Drug discovery is hardly a smooth path, but the hunt for drugs to treat Alzheimer’s disease has been particularly frustrating, leaving a trail of smoking corporate corpses and frustrated researchers in its wake. Cambridge, Mass.-based startup Satori Pharmaceuticals closed its doors in May after its flagship candidate drug proved disastrous in animal trials, unexpectedly interfering with the adrenal glands of lab monkeys. Irish drugmaker Elan Corp. was also severely shaken after its Alzheimer’s drug bapineuzumab failed in the final stages of human testing, but was rescued by a $8.6 billion buyout by Michigan-based Perrigo Co. in July. Drug giants like Eli Lilly and Baxter International have also seen potential Alzheimer’s treatments flounder in recent years.

"I think we fundamentally lack an understanding of the pathogenesis of this disease," Jeff Jonker, former chief business officer at Satori, told Fierce Biotech in May. "And because we lack an animal model that replicates the human biology, we really are flying blind preclinically."

So it's best to have a grain or two of salt handy when you read about new Alzheimer’s research. Still, recent results from an aging research team led by Hebrew University School of Medicine biologist Ehud Cohen are intriguing.

Cohen and his colleagues think that blocking a signaling pathway involving insulin and the growth hormone IGF1 could be a way to treat degenerative brain diseases and slow other aging-related conditions. One common feature in late-onset brain conditions like Alzheimer’s, Parkinson’s disease, and Huntington’s disease is the accumulation of odd proteins. While the proteins suspected in each disease are different, they all tend to emerge around the same time late in life. And the insulin-IGF pathway seems to play some role in the ill effects from these toxic protein accumulations.

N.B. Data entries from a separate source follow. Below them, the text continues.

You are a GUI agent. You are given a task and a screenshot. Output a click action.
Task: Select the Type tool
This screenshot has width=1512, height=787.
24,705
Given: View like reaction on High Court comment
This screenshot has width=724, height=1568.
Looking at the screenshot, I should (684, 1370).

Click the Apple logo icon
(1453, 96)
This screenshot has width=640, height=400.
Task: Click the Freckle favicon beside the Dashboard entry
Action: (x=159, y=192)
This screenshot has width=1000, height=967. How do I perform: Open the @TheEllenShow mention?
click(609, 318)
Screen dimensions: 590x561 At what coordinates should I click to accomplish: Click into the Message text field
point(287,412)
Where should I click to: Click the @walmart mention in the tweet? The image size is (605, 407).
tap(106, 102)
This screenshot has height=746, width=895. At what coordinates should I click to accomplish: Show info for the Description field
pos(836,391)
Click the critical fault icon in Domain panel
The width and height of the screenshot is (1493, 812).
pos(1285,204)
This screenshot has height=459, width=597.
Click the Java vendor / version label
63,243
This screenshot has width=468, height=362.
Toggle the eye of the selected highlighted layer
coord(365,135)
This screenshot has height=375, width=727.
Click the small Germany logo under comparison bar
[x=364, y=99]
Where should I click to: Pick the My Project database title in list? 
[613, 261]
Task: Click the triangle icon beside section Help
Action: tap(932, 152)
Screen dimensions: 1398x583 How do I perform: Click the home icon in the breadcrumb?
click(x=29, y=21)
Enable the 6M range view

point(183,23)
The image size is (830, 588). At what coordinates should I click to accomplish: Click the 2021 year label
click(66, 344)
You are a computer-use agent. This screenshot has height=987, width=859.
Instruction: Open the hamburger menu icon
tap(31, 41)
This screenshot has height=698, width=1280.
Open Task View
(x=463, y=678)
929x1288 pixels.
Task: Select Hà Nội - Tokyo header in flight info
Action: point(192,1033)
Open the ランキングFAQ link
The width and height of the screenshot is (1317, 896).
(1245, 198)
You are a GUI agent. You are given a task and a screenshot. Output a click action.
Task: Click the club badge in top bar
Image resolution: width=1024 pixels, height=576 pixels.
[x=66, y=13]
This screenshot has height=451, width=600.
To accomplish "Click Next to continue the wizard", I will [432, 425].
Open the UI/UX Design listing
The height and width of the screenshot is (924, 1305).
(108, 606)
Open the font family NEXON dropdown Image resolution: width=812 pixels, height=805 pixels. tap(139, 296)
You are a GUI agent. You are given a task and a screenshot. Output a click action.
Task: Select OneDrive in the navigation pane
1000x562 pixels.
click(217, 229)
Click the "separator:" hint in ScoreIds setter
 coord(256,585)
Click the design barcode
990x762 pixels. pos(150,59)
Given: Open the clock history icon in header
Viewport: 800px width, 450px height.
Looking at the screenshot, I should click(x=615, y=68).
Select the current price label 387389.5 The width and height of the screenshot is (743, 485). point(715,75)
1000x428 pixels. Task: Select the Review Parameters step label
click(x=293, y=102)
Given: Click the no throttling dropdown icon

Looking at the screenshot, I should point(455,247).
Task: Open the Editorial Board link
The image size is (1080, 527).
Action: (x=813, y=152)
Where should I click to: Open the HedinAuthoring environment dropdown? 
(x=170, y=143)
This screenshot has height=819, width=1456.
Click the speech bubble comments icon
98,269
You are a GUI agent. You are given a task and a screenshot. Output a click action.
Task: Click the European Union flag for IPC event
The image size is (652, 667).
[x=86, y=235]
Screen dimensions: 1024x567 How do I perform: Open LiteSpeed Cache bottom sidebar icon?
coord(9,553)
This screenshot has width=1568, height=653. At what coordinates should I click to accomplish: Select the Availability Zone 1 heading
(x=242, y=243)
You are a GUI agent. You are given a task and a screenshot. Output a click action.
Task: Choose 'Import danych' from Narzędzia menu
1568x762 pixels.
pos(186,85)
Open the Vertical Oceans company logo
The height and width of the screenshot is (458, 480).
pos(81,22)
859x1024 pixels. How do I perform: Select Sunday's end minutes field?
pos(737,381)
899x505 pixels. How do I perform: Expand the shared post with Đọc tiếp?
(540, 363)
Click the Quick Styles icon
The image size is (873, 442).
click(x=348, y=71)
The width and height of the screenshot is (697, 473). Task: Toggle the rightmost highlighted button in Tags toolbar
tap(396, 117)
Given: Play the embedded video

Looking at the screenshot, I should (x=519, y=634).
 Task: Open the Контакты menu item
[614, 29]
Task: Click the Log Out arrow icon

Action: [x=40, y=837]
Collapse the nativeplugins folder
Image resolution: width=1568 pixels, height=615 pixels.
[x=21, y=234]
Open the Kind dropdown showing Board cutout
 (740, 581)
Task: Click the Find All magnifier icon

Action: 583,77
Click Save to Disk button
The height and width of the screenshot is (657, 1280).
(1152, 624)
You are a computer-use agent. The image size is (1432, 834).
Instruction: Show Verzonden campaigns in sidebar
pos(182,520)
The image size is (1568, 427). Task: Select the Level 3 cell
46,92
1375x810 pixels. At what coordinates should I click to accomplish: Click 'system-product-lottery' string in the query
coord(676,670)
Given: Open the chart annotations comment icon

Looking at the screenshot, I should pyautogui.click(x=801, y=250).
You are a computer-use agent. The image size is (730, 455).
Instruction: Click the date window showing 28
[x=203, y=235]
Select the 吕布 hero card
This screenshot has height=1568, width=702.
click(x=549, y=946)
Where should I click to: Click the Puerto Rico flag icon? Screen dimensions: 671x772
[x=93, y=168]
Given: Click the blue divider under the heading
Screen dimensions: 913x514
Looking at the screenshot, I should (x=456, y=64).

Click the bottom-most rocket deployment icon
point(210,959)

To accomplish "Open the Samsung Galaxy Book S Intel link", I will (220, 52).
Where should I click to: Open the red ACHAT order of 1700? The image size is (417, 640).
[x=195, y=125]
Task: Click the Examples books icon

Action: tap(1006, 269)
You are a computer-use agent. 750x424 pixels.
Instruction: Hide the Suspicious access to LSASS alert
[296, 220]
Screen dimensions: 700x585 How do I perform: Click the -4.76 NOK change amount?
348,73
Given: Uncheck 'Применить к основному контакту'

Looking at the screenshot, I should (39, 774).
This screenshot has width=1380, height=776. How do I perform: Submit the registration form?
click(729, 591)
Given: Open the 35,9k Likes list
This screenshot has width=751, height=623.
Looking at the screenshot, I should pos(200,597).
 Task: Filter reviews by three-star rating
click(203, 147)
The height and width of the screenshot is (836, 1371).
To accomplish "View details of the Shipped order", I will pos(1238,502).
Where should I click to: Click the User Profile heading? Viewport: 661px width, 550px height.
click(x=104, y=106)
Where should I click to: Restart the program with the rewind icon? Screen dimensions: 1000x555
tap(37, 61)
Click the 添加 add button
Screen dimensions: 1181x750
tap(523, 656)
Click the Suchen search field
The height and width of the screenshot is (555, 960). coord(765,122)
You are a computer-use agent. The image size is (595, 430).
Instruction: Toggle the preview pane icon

Scientists have been able to extend the lives of mice and nematode worms by reducing the activity of the insulin-IGF pathway through genetic modification. But with adult humans, you can’t just reach in and rewire the genome after the fact (at least, not yet). You have to find a drug that accomplishes the same reduction in the signaling pathway.

In an initial study with a drug called NT219 -- originally developed as a cancer treatment -- reported in the journal Aging Cell in November, Cohen and his team tried the compound out in nematode worms. They found that NT219 helped mitigate the effects of accumulated proteins linked to a degradation of brain function -- a promising, yet early-stage find.

“The road from worms to humans is a long one,” Cohen told Haaretz this week. “We recently got the go-ahead to proceed with a study on mice that will start in a few weeks.” But “at this point, it looks like a promising step in a totally new direction, in which research has been done in the field for less than a decade.”

While patients wait for drugs to make it through clinical trials, some researchers are looking for other ways to make life a bit easier for Alzheimer’s sufferers. One potential treatment involves delivering tiny electric shocks into a patient’s brain, via wires threaded through holes drilled in the skull. These minute shocks may jumpstart brain connections clouded by the disease, but the treatment’s long-term effectiveness and effects remain to be seen.